Others Kurds I have since talked to—diehard opponents of both the
Syrian regime and the PKK—say that perhaps 90 percent of Syrian Kurds
favor the PKK. PKK leader Abdullah Ocalan long called Syria home, and
so it is natural that many Syrian Kurds would pay their loyalty to
him.
The United States government defines the PKK as a terrorist group.
The group engaged in a long insurgency inside Turkey, during the
course of which it targeted not only Turkish troops, but also Turkish
and Kurdish civilians. The Turkish government—a brief interlude of
secret negotiations aside—takes a zero tolerance approach to the PKK.

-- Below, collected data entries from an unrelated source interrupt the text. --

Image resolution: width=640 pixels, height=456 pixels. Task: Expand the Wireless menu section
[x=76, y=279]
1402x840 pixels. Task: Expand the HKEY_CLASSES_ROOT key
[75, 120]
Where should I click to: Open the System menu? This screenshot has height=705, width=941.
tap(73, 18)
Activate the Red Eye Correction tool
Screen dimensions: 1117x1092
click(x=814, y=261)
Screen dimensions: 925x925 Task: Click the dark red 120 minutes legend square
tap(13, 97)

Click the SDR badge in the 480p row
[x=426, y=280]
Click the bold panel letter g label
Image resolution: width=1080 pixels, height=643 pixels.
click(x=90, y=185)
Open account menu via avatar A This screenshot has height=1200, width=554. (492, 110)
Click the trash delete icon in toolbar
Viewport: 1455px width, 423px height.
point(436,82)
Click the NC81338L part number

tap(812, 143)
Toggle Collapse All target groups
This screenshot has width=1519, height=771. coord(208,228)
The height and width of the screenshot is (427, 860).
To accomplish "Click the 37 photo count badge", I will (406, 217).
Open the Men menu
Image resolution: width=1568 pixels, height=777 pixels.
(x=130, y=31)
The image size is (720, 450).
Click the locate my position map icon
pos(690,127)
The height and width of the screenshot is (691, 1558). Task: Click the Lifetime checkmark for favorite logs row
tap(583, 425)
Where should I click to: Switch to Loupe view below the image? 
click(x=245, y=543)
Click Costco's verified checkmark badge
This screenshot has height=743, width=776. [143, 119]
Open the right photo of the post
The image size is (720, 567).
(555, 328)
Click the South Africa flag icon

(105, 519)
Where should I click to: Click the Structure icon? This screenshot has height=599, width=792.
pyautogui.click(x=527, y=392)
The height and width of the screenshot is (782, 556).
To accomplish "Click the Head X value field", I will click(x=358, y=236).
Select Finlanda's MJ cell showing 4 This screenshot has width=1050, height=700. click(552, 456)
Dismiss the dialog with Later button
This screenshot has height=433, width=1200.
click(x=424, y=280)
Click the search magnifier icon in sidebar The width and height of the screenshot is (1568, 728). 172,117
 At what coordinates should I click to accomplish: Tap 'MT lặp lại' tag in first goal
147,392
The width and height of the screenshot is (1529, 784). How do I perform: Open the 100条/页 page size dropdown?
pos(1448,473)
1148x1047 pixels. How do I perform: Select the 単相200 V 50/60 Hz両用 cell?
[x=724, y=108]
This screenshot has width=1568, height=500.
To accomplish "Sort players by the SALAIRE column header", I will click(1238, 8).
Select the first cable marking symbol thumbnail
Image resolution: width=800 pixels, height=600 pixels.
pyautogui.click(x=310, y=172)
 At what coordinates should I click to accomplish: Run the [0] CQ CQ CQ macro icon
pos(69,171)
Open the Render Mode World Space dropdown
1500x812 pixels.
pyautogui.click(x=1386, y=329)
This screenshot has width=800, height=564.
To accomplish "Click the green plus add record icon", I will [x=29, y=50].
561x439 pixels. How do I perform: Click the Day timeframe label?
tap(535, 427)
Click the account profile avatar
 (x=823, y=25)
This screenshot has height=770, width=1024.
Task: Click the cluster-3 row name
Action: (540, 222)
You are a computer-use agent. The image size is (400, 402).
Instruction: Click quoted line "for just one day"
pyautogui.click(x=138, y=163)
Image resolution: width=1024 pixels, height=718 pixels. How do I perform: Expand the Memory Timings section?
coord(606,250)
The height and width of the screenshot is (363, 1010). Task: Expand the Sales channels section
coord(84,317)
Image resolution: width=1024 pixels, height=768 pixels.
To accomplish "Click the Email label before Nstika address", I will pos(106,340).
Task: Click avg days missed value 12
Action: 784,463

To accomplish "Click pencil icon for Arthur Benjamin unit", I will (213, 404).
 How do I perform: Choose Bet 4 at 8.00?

When Turkish Prime Minister Recep Tayyip Erdoğan embraces Hamas and
imbues it with political legitimacy, his criteria is not subjective;
he is unwilling to ascribe any legitimacy to the PKK even though its
popularity in Kurdish areas of Turkey is far greater than Hamas’
popularity in the Gaza Strip.
After years of singing Syrian strongman Bashar al-Assad’s praises,
Erdoğan has shifted his tune and called for Assad to step down. Like
President Obama and Secretary of State Clinton, however, Erdoğan has
been unwilling to move such calls beyond rhetoric into reality. By
seeking to lead from behind and work through Turkey, however, Obama
and Clinton may simply be enabling Turkey to sacrifice any serious
Syrian political developments on the altar of its fear of empowered
Kurds in a post-Assad Syria.
Perhaps the time has come for the Obama administration to have a
serious discussion about the PKK and whether Turkey’s antipathy
toward the group should trump freedom for 22.5 million Syrians.